Para Vivanco, la pintura de Ortega Muñoz es ya desde el título “una pintura silenciosa”. Sin embargo, el suyo es un silencio metafísico, no uno que provenga de la soledad de los paisajes, sino de otra forma de aislamiento mucho más absoluta. Plantea que hay mutismos que trascienden al objeto, por cuanto, a su juicio, los asuntos tratados en pintura resultan finalmente secundarios, sin mucha relevancia. La clave acaba dándola el color, que en su “Carta a Benjamín Palencia” interpreta como “forma espiritual”.

Por su parte, sobre los lienzos de Ortega Muñoz, las afinidades entre forma y cromatismo efectuarían, gracias a su intensidad, un “callar activo”, sea bien del “rostro” o del “objeto inanimado”, que en su trascendencia los convertiría en una “auténtica criatura” (con matiz teológico). “Individual”, y por tanto “aislada” (pero no separada). Y es en ese “aislamiento”, sobre el cual recalca que no entraña división, sino “intimidad”, que la forma plástica efectúa la exigencia del espíritu, la de transformar la realidad en lo que esta “está pidiendo ser para siempre”. Sub specie aeternitatis.

Es una propuesta que en algunos días me convence, no es fácil negarle cierta santidad a Ortega Muñoz, algo de zen tiene, de apacible, y en eso del color que sale afuera de este mundo me recuerda a unos paisajes más abstractos aún, los de Etel Adnan. Y, aun así, en otros momentos se me ocurre que es muy fácil estar solo caminando por el campo. Son muchas las tardes en que no te cruzas demasiados jornaleros ni tampoco paseantes, no resulta extraño que al final nuestro pintor se contentara con reflejar sus rastros. Ignoro cuán piadoso era Ortega Muñoz, y creo que no importa demasiado, lo que evidencian sus tierras labradas son sitios en pausa, más que rastrojeras o baldíos. El que los contempla no es un estilita despojado, un anacoreta retirado en el desierto que reniegue del trabajo.
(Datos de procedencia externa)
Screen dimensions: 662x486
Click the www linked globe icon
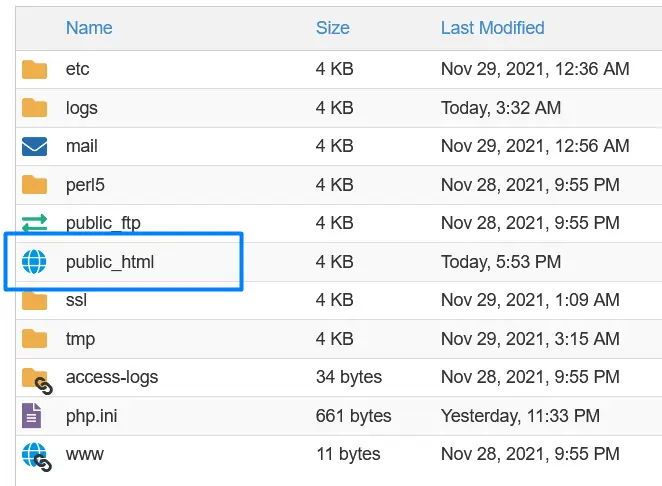pos(35,456)
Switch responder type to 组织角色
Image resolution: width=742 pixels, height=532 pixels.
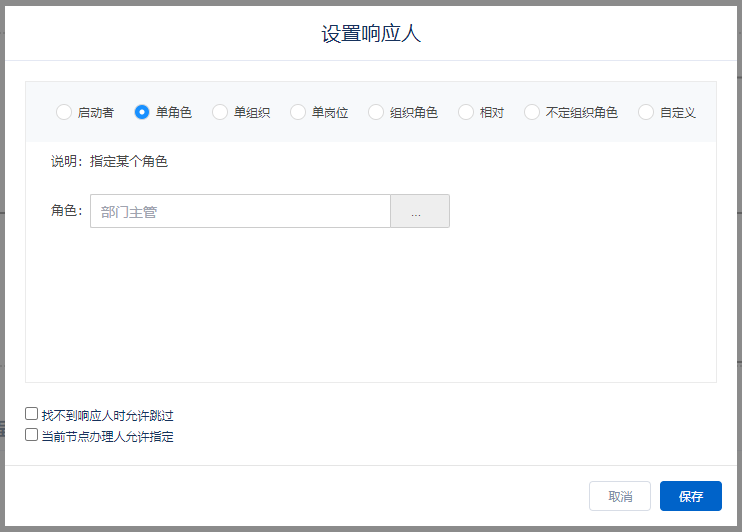(376, 112)
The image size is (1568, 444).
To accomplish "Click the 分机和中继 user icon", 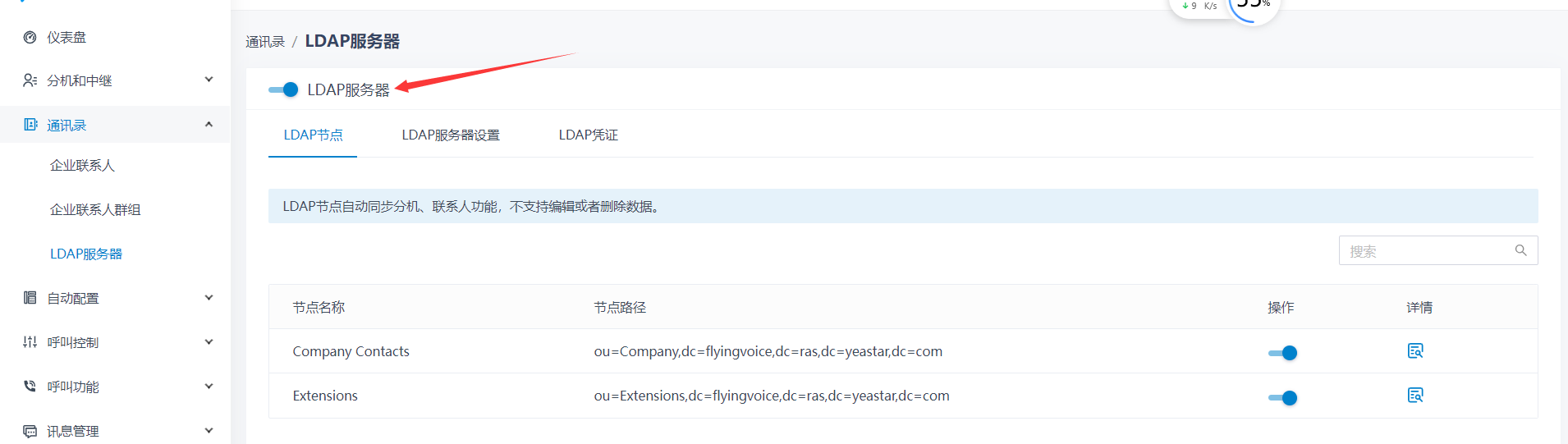I will (x=30, y=80).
Al leer su obra, entonces, quisiera sobre todo descifrarla en su constancia, su entereza fruto de la voluntad, de la observación y la conciencia: hay poco horizonte por encima de los campos, los castaños y las viñas, no se pierde mucho la mirada en las nubes. Lo justo para ver por dónde van y, se me ocurre, preguntarse cuándo volverán las buenas lluvias. El que pinta tiene la cabeza gacha, contumaz, de los labriegos, del agro, y por eso mira desde un poco más arriba, sabe lo que abarca. Al final, en algunos cuadros firma entre los surcos. Tiene el gesto llano y apegado al suelo firme del que traza rectos los caminos del arado, que no se deja los campos pusíos. Es de una comarca donde la labranza es tan necesaria como la oración, pues, como decía otro de allí, “no es pródiga esta tierra; (…) nada pródiga, lo que hace necesariamente al hombre, su habitador, sobrio, austero en el vivir y mañoso y técnico en el trabajo” (Fernando Pérez Marqués, “San Vicente de Alcántara”, Postales de andar extremeño).